• _Directions_: Pick out and copy every line of the records below that contains the string "logo". Case matters.

Portion of a data file:

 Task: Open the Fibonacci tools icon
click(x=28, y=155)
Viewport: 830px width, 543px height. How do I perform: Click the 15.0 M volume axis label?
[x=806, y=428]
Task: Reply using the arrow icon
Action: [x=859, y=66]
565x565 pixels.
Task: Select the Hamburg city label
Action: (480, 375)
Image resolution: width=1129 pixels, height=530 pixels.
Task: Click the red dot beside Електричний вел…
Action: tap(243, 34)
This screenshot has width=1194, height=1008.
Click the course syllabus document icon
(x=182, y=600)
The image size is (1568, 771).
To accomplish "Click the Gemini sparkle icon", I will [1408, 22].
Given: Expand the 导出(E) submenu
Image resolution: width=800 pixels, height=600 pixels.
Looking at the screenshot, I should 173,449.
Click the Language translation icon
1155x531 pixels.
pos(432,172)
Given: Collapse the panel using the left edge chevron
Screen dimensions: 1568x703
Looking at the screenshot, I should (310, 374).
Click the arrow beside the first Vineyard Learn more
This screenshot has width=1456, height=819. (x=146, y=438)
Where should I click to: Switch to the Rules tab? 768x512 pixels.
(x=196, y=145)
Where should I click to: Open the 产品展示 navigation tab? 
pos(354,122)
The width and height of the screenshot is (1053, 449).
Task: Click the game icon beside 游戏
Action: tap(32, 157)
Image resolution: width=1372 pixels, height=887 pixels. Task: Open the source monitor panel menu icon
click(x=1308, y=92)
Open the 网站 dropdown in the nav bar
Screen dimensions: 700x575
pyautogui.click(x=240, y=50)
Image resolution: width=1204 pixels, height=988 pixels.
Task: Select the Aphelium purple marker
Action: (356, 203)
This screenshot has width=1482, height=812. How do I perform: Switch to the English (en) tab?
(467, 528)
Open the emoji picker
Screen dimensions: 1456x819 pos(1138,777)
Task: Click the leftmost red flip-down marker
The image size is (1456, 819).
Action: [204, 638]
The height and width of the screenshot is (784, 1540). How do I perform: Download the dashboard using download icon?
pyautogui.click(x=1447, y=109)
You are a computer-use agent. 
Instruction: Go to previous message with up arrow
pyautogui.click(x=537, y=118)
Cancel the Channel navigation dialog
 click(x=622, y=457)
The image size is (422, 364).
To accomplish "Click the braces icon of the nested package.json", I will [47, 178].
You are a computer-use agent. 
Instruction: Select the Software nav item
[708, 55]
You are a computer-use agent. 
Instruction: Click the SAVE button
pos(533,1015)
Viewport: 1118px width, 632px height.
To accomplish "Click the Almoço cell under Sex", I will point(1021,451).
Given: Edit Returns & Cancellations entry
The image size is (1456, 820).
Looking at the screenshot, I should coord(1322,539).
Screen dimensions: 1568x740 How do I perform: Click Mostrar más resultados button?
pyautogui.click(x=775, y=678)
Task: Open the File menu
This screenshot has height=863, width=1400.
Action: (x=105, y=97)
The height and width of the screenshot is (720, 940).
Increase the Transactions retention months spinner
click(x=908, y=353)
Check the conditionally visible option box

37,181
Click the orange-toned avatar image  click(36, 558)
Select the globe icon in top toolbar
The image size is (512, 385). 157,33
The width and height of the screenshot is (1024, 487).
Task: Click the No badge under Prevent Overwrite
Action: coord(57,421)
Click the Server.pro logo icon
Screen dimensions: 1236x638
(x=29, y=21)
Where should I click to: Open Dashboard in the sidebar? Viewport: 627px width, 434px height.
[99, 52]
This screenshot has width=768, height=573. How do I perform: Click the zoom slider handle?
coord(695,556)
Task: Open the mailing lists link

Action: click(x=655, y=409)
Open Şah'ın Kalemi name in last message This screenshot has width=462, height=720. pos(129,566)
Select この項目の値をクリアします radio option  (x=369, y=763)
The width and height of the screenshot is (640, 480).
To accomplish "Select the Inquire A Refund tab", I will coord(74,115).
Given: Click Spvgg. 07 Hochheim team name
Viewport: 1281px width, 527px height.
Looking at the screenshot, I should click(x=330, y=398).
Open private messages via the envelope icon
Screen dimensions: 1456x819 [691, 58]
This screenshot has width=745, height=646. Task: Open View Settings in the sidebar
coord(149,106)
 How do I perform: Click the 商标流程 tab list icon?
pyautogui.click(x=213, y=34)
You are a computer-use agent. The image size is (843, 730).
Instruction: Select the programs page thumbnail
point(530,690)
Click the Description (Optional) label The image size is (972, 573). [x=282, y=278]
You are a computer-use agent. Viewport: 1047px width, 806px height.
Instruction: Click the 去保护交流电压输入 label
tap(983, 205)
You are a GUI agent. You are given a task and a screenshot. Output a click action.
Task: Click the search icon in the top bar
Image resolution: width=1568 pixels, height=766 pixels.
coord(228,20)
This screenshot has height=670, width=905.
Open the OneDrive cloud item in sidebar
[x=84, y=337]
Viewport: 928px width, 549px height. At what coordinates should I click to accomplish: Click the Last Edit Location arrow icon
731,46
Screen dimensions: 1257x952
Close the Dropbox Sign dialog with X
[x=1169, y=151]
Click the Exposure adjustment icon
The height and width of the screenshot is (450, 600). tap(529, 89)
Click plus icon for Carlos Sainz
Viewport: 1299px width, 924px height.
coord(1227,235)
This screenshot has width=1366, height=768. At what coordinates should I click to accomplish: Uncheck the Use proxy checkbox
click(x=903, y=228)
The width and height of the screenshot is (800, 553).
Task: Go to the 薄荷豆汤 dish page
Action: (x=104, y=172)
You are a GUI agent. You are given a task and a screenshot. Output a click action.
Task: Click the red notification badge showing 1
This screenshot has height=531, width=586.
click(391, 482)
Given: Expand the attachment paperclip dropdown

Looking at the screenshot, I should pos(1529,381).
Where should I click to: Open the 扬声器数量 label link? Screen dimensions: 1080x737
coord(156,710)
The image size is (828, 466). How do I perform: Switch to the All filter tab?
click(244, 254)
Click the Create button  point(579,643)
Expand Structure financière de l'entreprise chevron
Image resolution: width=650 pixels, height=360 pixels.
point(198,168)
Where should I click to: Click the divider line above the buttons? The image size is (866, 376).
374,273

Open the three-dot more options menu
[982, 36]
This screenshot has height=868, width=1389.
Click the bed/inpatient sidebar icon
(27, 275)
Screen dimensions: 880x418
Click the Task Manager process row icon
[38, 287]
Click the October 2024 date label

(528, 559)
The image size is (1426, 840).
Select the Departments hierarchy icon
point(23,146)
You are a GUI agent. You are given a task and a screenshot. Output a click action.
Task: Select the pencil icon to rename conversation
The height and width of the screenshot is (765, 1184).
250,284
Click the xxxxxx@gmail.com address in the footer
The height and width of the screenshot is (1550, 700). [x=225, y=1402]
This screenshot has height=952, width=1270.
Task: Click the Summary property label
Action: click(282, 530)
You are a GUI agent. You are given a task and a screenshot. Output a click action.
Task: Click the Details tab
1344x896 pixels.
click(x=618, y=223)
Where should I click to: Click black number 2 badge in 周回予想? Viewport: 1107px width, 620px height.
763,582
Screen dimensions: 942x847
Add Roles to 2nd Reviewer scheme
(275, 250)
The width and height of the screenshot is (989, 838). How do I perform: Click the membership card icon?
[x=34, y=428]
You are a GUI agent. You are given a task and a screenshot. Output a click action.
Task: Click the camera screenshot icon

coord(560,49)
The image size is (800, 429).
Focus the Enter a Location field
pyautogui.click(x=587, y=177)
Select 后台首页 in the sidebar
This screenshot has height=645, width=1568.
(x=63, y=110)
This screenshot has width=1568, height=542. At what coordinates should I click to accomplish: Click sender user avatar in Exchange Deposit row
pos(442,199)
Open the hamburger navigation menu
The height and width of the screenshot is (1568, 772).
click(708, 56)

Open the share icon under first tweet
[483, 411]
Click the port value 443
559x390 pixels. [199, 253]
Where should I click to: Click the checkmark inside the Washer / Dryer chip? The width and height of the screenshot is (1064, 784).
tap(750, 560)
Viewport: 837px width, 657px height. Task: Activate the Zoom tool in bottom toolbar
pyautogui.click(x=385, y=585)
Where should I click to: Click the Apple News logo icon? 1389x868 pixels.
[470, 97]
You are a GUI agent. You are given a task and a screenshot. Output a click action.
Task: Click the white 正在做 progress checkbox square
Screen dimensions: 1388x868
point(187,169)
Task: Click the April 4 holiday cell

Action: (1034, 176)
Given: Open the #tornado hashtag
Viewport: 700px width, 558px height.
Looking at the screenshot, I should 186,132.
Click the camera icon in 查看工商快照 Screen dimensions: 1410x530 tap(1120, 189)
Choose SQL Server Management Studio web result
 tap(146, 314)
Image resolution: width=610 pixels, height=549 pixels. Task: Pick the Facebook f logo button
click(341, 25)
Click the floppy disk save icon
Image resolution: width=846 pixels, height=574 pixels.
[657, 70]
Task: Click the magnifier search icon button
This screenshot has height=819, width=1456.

• _Task solution_:
Click the Server.pro logo icon
Where should I click to: Click the Apple News logo icon? 1389x868 pixels.
Image resolution: width=610 pixels, height=549 pixels. Task: Pick the Facebook f logo button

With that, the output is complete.